Headlines read that the CA house will now cost about an additional $10,000 to build with the energy efficiency and solar roof mandates. This Bloomberg article says that the savings will be about twice the increase in building costs.
True, it costs more to build, but the operating costs are dramatically less.
This is related to new houses, so the decision is easier than for an existing house.
However, that decision should be really simple as well for a house with good sun exposure. There are tax credits and ways to finance that will allow the homeowner to pay for the solar system out of the savings in power, until the whole solar system is paid off in 15-20 years and then it is a perpetuity of savings!...

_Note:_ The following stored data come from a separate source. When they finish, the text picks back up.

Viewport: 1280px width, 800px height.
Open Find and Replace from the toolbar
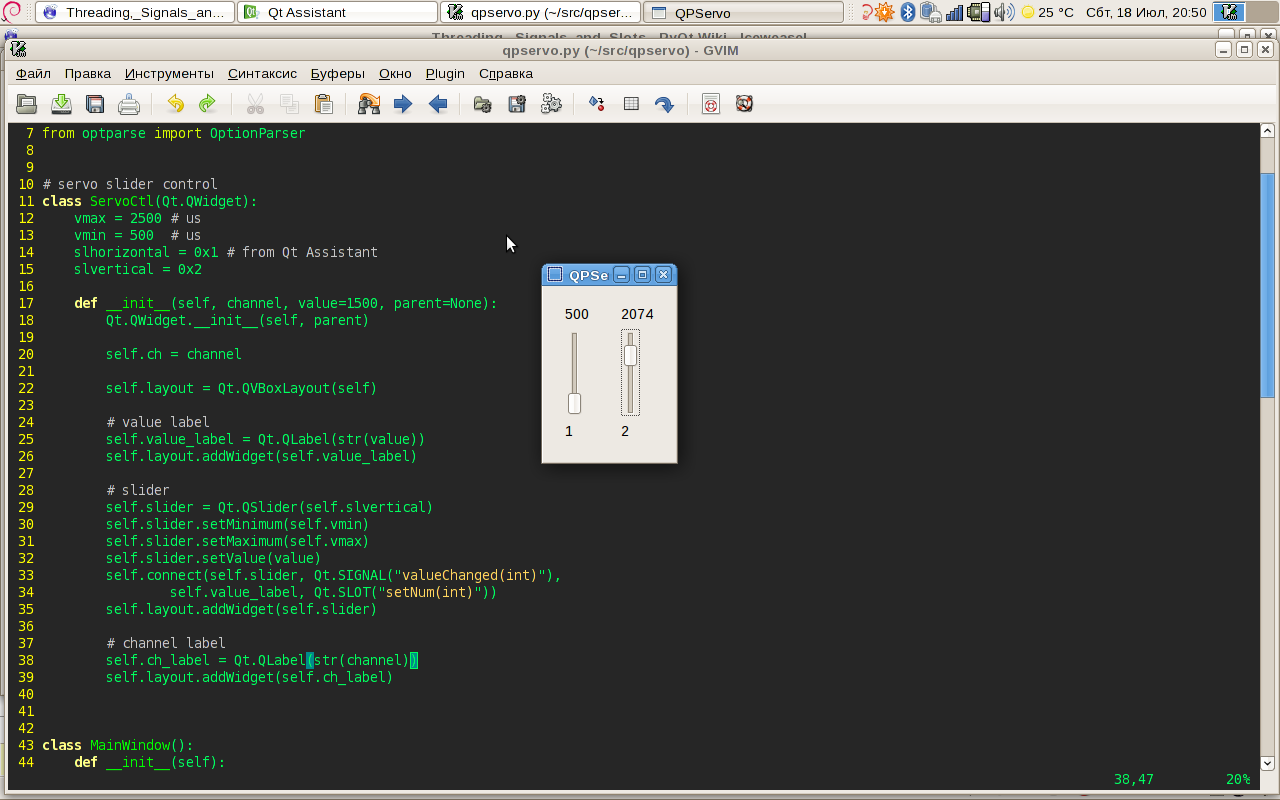[x=369, y=104]
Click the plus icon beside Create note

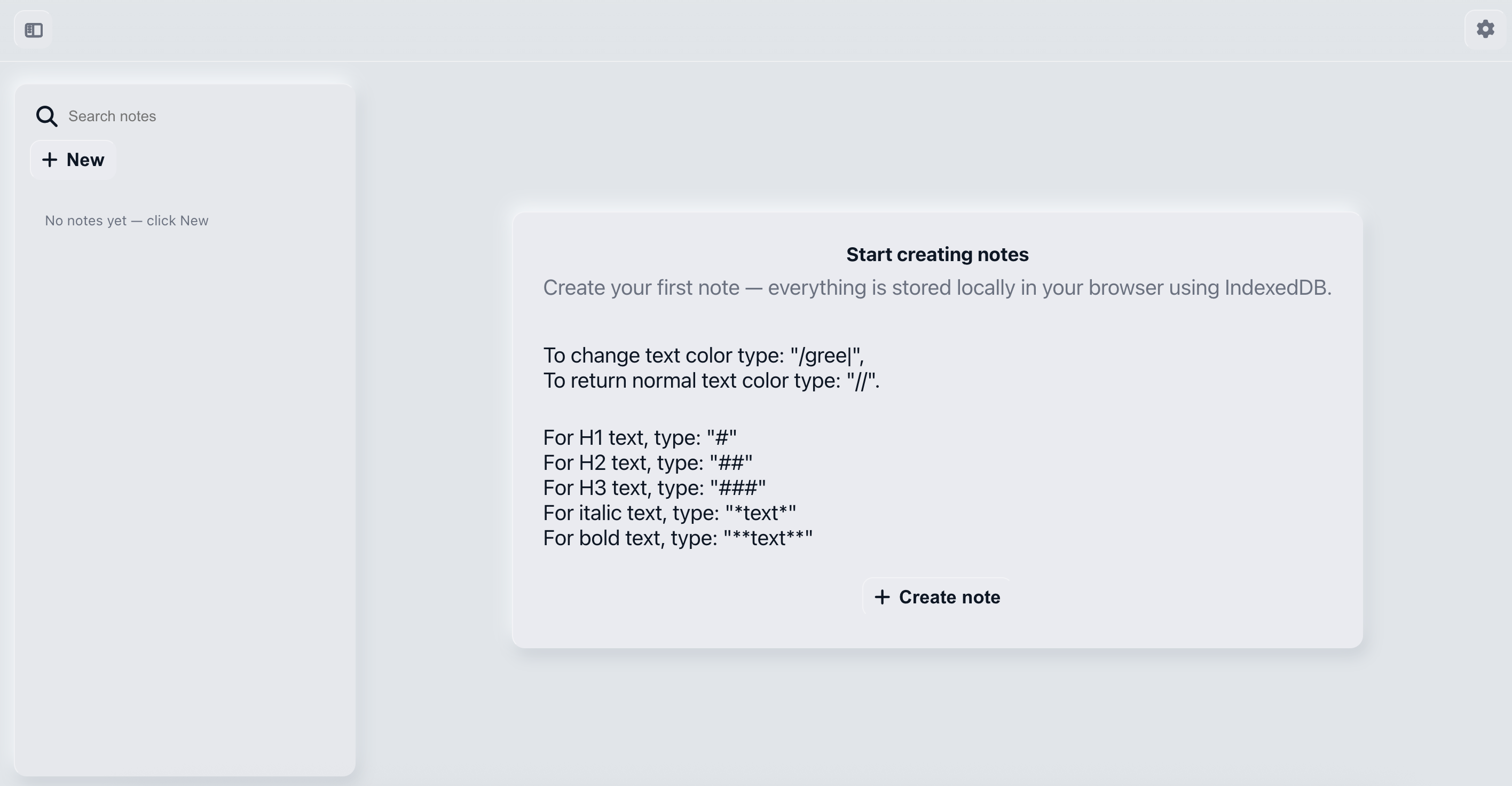point(881,597)
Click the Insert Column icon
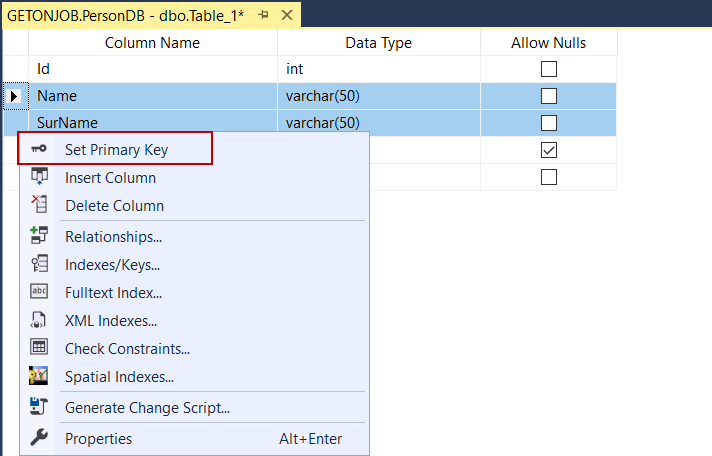The width and height of the screenshot is (712, 456). [x=39, y=178]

So, a $40,000 system in Florida is $28,000 after a 30% federal tax credit. The payment on the loan would be equal to, or less than the payments for electricity, on average. And, after you pay off the system in, say, 15 years, you have about $250 worth of net savings per month for a long, long time. That's $3,000 per year in year 15; as a perpetuity, at 5% interest, the net present value is about $29,000 positive.
Wait a minute. That is more, net present value-wise, then the entire out-of-pocket cost of the system if you had paid cash up front (less the tax credit). But you may not have paid any cash up front for it and paid all loan/lease payments from the savings on the electric bill!
So, if the same math applies for a $300,000 home in California (cause everything's far more expensive in California), which is now increased to $310,000. The additionally $10k can be separately financed; probably, with terms of nothing down and loan payments that are less than the electric bill. That is, from day one, the cash flows from operations are as good or better than paying full electric bills.
Once you pay off the PV loan, you now have free electricity, for a long time.
Plus, it is good for the environment and reduces CO2 emissions, and significantly reduces the reliance on centralized energy production form your favorite power utility.
The net present value of the cash flows may be $10-$20,000 positive.
A couple important factors: Power companies have traditionally increased costs by more than the level of inflation (inflation at about 2% and rising). Inflation and interest rates should rise significantly with full employment. PV technology reduces very slightly over time (0.5% per year).
The private PV power system protects against the rising costs of power.
....
So, the headlines might more accurately read:
New CA Solar Mandate will increase home costs by about $10,000 but offset by about twice from the reduced of operating costs.
Another win, win, win of sustainability.
This should not be a hard decision to make, in any sunny state. The mandate should not be necessary. Consumers should be making this decision as a smart decision, not just a green decision.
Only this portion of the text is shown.